======== Available records

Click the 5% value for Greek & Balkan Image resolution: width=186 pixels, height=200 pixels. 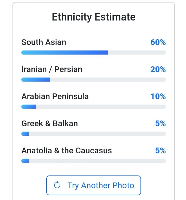[x=161, y=123]
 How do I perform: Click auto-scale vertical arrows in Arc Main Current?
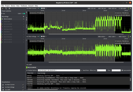pyautogui.click(x=40, y=8)
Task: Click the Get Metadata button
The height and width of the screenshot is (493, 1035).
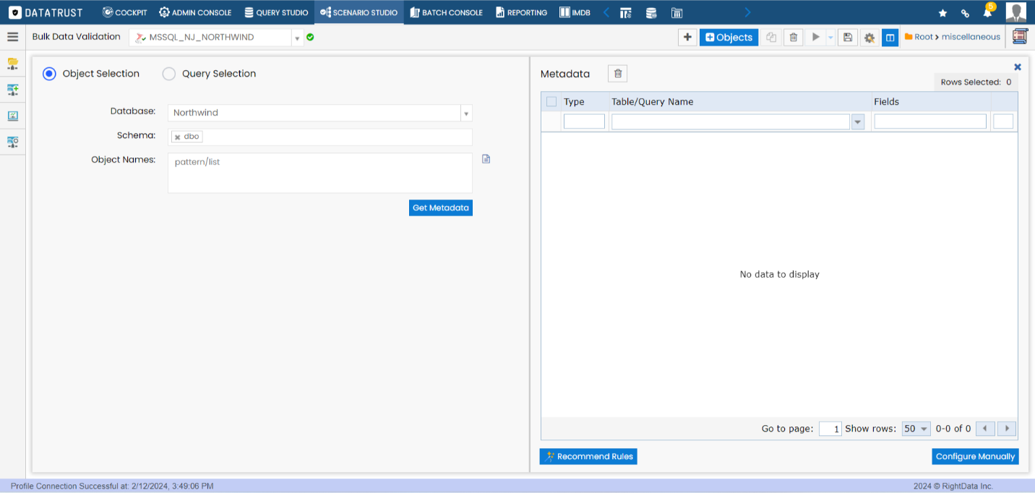Action: click(440, 208)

================

Return the lines above word for word, starting at the line that contains "Task: Click the Get Metadata button" and ending with the last line. Leave the pictures out of your answer.

## Reply
Task: Click the Get Metadata button
The height and width of the screenshot is (493, 1035).
Action: click(440, 208)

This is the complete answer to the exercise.